Spanish police have confiscated 20,000 battle uniforms destined for jihadists of the Middle East, likely Islamic State and Al-Nusra Front. The uniforms were prepared for dispatch in three containers under the guise of second-hand clothes.
The Interior Ministry believes that the “roughly 20,000 military uniforms and accessories” confiscated, bound for destinations controlled by Islamic State (IS, formerly ISIS/ISIL) and Al-Qaeda affiliate Al-Nusra Front in Syria and Iraq would enable terrorists to “equip an entire army,” it said in the statement.
“The containers which carried the military uniforms were declared as secondhand clothes so as not to raise suspicions and be able to pass different customs inspections without any difficulty,” the statement said.
The camouflage uniforms were packed in large bundles hidden among used clothes.
Spanish police revealed that one of the companies run by the detained suspects was specializing in importing second-hand clothes. One of the arrested used this second-hand clothing company for dispatching “military material, money, electronic and transmission material, firearms and precursors for making explosives” to Syria and Iraq, police said.
The operation took place nearly a month ago, yet Spain's Interior Ministry only announced the results on Thursday.
“Two of the three containers were intercepted at a port in Valencia and one at Algeciras in an anti-terror operation conducted on February 7. The containers were being shipped to areas controlled by IS and Al-Nusra Front in Iraq and Syria,” said the ministry.
Spanish law enforcement also arrested seven suspects, thus neutralizing “very active and efficient business network,” whose primary purpose was to supply, maintain and strengthen Islamic extremists, the police statement said. The arrested individuals provided logistic and financial services to Islamists, maintaining a continuous flow of supplies to terrorists.

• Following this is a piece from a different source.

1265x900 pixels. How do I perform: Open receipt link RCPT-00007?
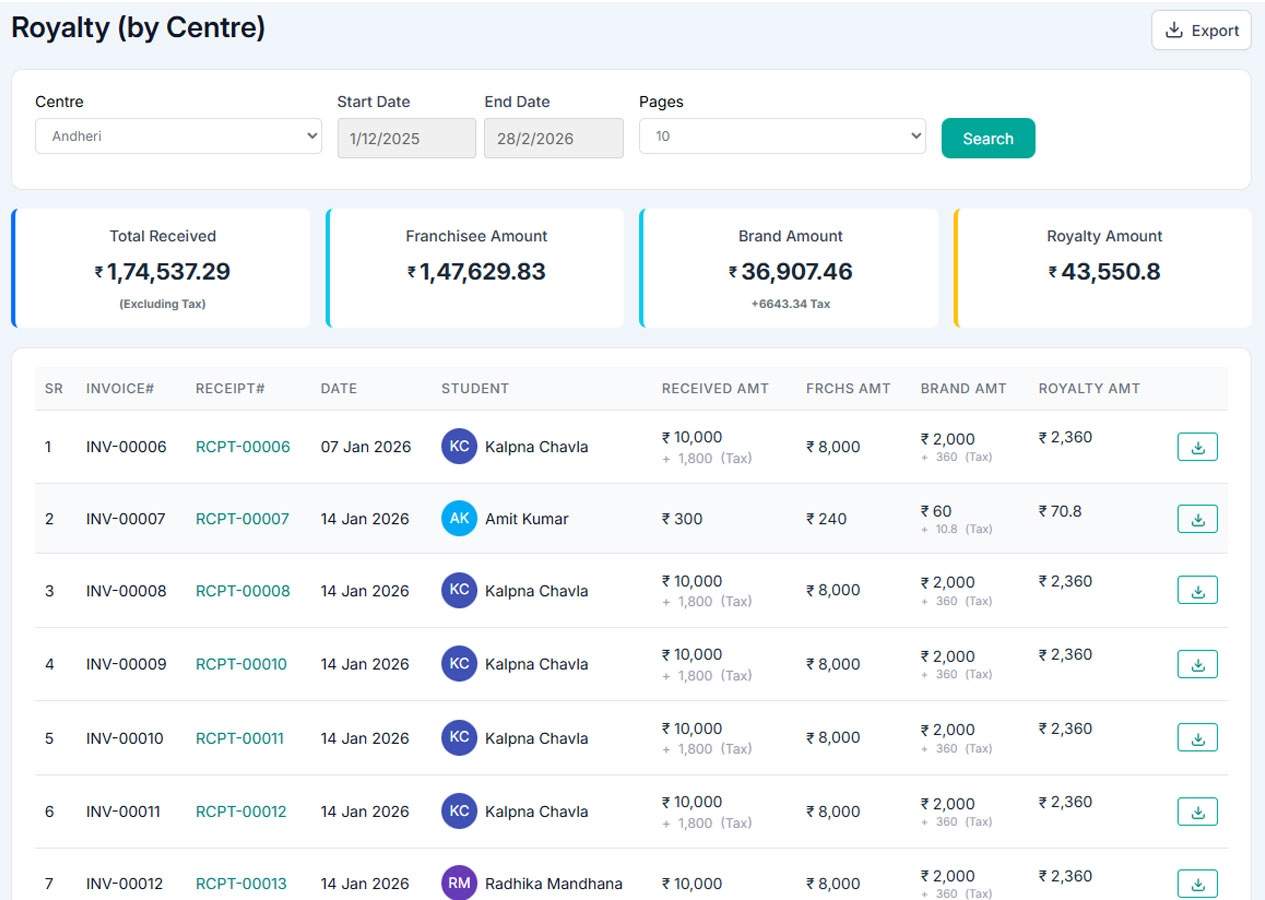click(242, 519)
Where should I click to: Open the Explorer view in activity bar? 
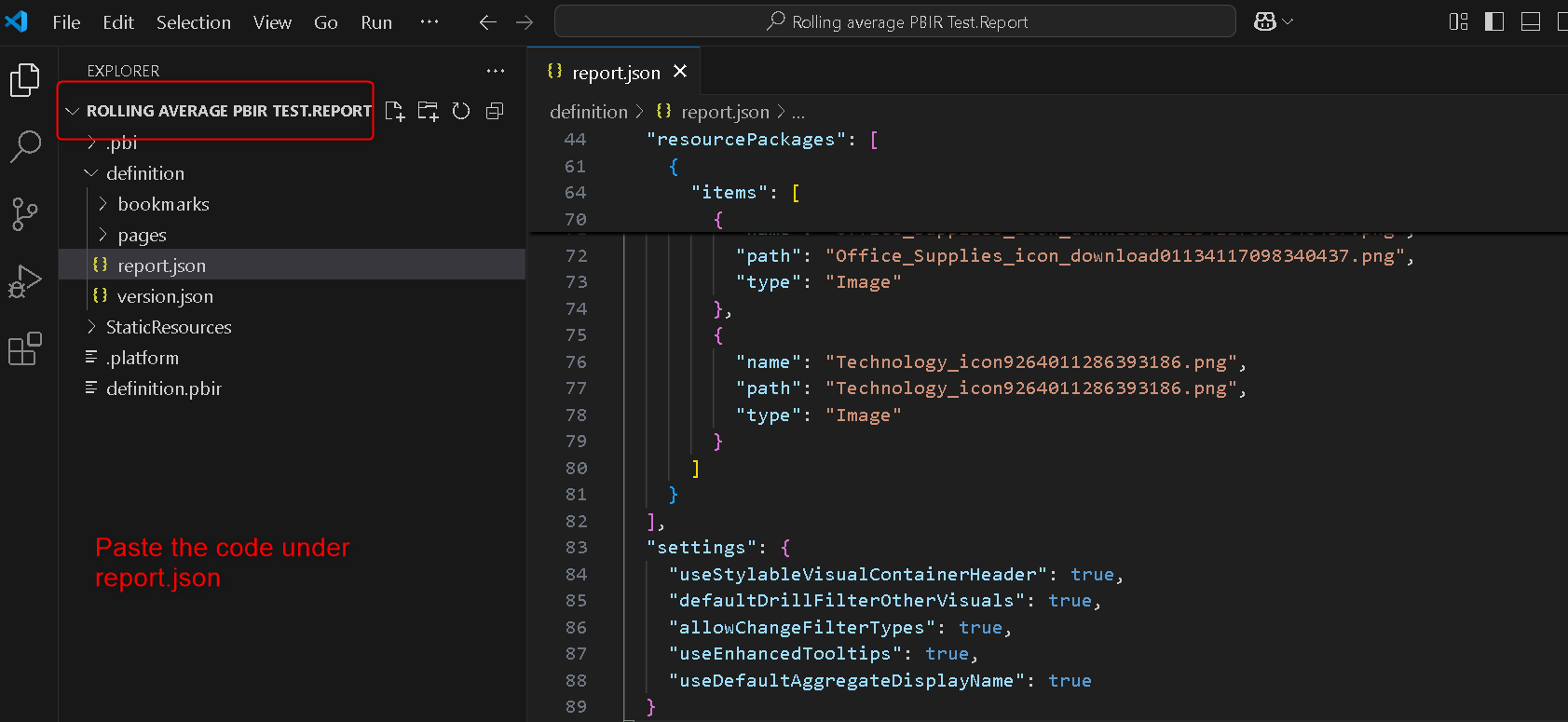pyautogui.click(x=25, y=80)
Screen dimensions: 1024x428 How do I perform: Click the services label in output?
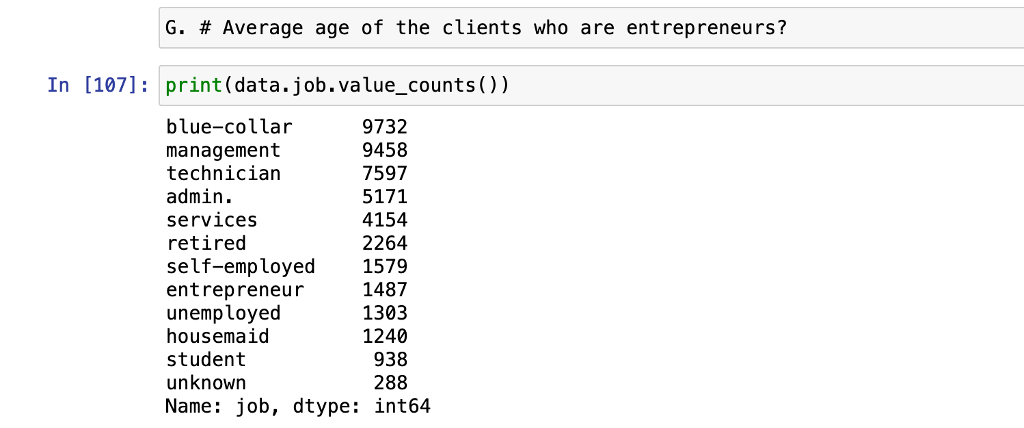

Last month, Europol officials called attention to the fact that unknown number of jihadists could have infiltrated into the EU via the poorly-controlled influx of asylum seekers coming into Europe.
Between 3,000 and 5,000 EU citizens trained in IS terror camps as so-called ‘foreign fighters’ have returned to Europe and pose a “completely new challenge,” acknowledged Rob Wainwright, Europol’s director.
According the continent’s top cop, “Europe is currently facing the highest terror threat in more than in a decade.”
The seizure in Spain of five tons of military goods destined to such a “schizophrenic” terrorist group as IS serves proof that there are established international networks illegally serving terrorist interests, Gorka Castillo, a journalist and Middle East expert from Madrid, told RT Spanish.
“It demonstrates once again that the ongoing worldwide black cash flow serves interests of such terrorist groups as Daesh [Arabic pejorative term for IS],” Castillo said, noting that filters the Spanish authorities use to screen asylum seekers are not exactly effective, just like the policies pursued by the EU in order to restrain terrorist groups financially.